## EXERCISE DIRECTIONS
When the word "panel" shows up in a line of the records below, copy that line.

## DATA UNDER STUDY
****************

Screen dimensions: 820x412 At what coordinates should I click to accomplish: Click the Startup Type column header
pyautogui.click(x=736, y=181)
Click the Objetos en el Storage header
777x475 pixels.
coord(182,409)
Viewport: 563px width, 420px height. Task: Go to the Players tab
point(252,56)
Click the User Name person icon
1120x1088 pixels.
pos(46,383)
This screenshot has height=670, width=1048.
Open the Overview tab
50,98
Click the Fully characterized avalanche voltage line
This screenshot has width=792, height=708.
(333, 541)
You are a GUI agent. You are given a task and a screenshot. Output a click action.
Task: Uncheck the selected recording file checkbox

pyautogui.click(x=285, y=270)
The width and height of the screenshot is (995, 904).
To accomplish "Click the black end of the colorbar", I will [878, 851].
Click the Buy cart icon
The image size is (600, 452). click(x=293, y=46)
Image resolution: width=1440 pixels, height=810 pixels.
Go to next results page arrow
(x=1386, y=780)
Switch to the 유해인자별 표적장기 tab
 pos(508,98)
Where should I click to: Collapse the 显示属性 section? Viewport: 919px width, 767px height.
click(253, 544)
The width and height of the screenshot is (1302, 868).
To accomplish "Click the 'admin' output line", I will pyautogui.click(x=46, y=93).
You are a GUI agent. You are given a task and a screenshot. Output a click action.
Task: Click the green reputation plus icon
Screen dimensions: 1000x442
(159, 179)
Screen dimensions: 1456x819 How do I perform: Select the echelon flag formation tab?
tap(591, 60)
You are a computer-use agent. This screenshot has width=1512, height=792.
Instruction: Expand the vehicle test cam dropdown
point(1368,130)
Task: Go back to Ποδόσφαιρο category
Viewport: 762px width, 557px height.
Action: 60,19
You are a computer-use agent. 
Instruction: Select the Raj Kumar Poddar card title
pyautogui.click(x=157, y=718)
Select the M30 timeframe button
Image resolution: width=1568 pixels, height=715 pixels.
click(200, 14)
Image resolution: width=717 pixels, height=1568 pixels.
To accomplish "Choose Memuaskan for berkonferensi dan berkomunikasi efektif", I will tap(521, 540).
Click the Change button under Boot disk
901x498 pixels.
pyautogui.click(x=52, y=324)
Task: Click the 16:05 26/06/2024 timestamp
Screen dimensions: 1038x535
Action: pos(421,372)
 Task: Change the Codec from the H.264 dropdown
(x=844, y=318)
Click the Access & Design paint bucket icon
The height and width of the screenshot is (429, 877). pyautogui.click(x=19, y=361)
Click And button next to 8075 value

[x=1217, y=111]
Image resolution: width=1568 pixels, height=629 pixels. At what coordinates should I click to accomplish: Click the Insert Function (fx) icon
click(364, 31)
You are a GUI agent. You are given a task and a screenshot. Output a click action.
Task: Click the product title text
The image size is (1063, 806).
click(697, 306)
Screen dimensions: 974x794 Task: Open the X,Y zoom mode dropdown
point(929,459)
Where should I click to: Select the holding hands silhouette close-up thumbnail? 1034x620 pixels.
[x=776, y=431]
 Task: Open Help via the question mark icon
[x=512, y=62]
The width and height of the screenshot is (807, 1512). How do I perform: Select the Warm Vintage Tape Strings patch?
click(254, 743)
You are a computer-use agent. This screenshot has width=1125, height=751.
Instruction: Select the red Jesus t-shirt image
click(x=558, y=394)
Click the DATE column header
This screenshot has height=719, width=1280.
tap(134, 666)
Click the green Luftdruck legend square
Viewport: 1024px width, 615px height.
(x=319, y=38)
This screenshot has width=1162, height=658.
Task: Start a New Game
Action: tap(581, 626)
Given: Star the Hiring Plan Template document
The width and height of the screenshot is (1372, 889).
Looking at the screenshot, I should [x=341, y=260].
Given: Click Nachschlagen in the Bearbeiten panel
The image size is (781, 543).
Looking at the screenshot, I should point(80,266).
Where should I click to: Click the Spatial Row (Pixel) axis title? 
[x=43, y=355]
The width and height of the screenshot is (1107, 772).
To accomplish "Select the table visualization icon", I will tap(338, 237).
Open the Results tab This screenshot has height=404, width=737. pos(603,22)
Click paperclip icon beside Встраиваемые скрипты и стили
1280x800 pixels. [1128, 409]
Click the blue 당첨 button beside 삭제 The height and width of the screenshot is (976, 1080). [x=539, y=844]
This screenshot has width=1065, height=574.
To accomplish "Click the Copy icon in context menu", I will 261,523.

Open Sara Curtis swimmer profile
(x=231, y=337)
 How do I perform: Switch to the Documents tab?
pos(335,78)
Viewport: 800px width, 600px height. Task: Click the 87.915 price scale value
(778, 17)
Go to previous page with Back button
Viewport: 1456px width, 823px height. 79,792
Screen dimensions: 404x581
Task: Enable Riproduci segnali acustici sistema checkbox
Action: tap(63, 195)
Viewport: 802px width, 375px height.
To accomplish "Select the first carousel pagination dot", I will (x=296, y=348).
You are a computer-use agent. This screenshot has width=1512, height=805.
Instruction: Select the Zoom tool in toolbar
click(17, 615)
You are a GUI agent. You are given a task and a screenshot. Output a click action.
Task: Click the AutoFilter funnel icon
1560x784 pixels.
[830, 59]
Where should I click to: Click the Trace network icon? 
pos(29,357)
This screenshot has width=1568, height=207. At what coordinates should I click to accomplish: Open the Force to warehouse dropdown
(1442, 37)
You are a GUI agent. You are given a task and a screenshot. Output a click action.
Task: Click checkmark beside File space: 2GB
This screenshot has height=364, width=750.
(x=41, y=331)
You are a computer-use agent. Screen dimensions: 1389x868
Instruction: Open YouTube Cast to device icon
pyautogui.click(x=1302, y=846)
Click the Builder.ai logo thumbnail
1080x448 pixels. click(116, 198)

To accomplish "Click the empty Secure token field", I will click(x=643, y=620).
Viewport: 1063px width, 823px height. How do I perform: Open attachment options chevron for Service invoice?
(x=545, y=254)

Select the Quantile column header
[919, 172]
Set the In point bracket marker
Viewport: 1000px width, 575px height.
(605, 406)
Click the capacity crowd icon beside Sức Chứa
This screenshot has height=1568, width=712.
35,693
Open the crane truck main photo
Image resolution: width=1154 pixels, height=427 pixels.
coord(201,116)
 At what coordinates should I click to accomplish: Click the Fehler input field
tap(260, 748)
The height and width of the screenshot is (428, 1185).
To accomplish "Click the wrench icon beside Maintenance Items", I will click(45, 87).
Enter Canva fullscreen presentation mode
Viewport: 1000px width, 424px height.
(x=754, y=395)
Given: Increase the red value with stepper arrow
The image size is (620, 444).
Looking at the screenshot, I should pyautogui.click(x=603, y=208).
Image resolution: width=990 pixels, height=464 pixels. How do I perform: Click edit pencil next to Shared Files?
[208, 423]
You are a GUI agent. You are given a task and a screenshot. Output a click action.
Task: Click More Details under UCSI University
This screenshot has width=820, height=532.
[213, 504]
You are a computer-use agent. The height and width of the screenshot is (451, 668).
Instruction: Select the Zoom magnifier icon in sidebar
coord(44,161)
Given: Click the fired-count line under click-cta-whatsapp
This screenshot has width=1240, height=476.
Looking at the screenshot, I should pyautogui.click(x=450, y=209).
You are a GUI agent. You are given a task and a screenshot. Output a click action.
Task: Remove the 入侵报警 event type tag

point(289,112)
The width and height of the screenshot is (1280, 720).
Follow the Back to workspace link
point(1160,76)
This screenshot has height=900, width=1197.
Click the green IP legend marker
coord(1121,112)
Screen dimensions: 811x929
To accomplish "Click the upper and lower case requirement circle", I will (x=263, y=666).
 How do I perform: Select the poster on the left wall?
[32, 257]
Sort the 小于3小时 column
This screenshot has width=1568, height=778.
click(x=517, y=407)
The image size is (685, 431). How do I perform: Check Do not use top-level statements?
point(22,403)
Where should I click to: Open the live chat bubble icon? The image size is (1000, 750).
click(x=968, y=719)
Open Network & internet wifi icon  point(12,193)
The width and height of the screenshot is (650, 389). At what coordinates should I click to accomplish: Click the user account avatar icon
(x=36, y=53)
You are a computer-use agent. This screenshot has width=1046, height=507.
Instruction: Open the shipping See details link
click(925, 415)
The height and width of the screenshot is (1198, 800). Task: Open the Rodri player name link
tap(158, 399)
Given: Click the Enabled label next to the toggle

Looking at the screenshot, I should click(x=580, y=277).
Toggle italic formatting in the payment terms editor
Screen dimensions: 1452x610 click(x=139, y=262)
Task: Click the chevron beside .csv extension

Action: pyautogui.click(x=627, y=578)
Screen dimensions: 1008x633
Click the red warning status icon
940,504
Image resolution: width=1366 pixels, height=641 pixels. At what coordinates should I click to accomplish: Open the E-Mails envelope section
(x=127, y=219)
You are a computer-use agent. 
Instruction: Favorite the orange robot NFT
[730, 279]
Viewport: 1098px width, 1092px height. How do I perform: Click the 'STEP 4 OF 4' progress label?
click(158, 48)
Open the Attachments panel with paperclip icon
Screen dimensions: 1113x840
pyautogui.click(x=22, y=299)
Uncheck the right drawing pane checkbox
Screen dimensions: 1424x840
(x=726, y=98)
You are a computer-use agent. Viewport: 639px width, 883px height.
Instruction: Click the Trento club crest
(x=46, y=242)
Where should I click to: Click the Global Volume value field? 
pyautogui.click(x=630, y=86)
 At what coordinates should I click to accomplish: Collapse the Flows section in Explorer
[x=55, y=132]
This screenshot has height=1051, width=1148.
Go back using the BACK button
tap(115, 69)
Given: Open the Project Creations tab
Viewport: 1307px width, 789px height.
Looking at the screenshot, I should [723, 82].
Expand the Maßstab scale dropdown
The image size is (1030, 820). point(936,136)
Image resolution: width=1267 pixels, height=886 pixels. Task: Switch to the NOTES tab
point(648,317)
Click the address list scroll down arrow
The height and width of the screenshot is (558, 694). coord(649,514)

****************

## ANSWER TO THIS EXERCISE
Given: Click Nachschlagen in the Bearbeiten panel
Open the Attachments panel with paperclip icon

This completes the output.